## Directions
Give again, exactly as written, each line of the material below starting at the line that contains "Instruction: Select the" and ending at the line that contains "Given: Open the Camera01 host dropdown". Both ends count, and no other line does.

## Working data
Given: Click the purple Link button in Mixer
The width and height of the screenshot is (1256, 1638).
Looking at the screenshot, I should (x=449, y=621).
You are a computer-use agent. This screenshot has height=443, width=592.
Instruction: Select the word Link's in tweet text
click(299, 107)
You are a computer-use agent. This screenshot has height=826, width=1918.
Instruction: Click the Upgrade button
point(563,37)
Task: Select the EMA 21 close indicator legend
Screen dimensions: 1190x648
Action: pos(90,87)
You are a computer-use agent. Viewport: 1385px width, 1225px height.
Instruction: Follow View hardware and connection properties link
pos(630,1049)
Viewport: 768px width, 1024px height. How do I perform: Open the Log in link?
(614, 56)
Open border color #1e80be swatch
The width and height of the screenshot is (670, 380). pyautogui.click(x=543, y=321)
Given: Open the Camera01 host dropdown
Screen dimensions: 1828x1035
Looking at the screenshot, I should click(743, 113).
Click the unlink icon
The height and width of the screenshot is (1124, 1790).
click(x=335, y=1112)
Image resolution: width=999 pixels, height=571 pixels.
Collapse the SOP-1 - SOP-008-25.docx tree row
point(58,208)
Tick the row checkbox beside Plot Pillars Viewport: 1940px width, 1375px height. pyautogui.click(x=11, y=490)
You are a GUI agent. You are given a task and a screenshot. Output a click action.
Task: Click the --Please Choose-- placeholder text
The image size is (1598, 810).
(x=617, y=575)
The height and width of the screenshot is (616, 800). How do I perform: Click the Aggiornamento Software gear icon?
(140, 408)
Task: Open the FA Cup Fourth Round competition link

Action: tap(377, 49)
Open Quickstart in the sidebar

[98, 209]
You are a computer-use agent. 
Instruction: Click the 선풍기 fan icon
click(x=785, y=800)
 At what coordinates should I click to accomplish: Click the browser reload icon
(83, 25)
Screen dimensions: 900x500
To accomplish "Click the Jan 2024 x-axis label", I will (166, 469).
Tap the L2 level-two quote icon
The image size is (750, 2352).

## Expected output
Instruction: Select the word Link's in tweet text
click(299, 107)
You are a computer-use agent. This screenshot has height=826, width=1918.
Instruction: Click the Upgrade button
point(563,37)
Task: Select the EMA 21 close indicator legend
Screen dimensions: 1190x648
Action: pos(90,87)
You are a computer-use agent. Viewport: 1385px width, 1225px height.
Instruction: Follow View hardware and connection properties link
pos(630,1049)
Viewport: 768px width, 1024px height. How do I perform: Open the Log in link?
(614, 56)
Open border color #1e80be swatch
The width and height of the screenshot is (670, 380). pyautogui.click(x=543, y=321)
Given: Open the Camera01 host dropdown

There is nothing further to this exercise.